As I sit among the people at church, trying to avoid their eyes, I remember those within these walls who have come and gone before them. They remind me that I have never stopped searching for new parents. The compass in my heart gravitates toward couples some generations ahead: smiling, loving, wise people of faith with open arms. I have made the mistake of using them to find my north. At the age of thirty-seven, six years beyond my mother’s passing, I have learned that these relationships bear short-lived fruit. I have learned that I cannot depend on other people to fill the gap. But the reminder is painful. I am so keenly aware of the blaring orphanage in my heart – a whole history of moments when parents were missed and I sufficed, without them.

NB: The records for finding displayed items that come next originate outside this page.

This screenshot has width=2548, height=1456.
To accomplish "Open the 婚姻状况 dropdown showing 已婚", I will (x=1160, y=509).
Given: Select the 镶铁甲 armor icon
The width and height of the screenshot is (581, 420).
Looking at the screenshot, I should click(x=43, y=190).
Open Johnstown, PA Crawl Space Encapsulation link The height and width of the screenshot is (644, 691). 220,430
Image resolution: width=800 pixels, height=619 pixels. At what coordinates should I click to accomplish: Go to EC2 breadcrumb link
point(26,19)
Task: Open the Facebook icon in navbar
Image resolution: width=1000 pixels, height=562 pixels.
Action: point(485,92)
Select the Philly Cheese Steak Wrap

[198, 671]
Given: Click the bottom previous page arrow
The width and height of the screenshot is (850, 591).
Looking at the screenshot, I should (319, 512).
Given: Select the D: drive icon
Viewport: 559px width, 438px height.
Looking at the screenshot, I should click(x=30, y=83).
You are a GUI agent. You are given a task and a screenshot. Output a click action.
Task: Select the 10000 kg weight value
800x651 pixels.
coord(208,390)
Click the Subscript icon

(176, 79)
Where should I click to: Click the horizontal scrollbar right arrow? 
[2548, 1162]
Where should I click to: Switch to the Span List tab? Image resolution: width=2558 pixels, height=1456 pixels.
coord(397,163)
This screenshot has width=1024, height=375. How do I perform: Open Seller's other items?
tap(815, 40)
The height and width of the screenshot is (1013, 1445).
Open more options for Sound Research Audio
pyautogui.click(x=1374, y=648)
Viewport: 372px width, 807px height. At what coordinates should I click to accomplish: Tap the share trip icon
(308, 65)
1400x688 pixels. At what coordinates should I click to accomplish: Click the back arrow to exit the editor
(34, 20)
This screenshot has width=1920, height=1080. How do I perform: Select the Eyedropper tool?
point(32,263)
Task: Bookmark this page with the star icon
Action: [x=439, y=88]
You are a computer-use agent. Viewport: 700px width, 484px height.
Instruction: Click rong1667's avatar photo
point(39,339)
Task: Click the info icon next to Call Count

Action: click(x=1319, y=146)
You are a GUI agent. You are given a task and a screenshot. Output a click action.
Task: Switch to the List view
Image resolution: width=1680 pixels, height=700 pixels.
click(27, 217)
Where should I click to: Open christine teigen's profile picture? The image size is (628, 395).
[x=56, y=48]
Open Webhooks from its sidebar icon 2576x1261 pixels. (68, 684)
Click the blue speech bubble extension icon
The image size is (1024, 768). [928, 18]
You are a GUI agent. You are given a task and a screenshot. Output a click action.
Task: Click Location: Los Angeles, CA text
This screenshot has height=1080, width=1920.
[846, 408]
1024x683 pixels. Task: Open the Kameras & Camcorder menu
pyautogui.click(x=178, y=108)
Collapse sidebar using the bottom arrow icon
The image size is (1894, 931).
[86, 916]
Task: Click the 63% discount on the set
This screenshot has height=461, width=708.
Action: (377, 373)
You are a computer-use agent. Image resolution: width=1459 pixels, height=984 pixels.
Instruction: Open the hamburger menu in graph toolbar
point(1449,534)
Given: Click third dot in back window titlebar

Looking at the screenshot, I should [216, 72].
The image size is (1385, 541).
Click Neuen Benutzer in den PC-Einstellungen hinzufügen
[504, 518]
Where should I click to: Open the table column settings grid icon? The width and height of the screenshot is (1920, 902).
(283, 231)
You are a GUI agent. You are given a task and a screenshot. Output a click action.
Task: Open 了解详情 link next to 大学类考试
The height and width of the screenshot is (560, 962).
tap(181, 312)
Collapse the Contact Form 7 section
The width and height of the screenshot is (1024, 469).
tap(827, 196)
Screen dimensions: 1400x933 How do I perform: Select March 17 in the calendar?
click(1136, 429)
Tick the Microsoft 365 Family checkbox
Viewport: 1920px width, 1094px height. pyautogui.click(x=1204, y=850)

On the way home from church that day my husband says that we didn’t see a friend there because she had been on the phone with her mother. The friend is older, with teenage children. Her mother lives in another country. She still calls her. I am right to be feeling this way. Thirty-seven-year-old pregnant mothers of small children living abroad will feel like they’ve had it and still want to talk to their mothers.

At moments like these, when the compass needle begins to tremble and point north, it takes the grown-up in me to look past the “parents” on offer and to keep seeking north. God is my only comfort. He is the burning bush before which I bow down. His flames are afire and never singeing. The fire holds the hectic, hubbub and haste at bay, promising shelter to deal with the things they’ve kept hidden.

It is a lonely place, prostrate on holy ground. My pain and grief do not seem to lessen. But at some point, I am able to stand up again. I give thanks, and then I go on.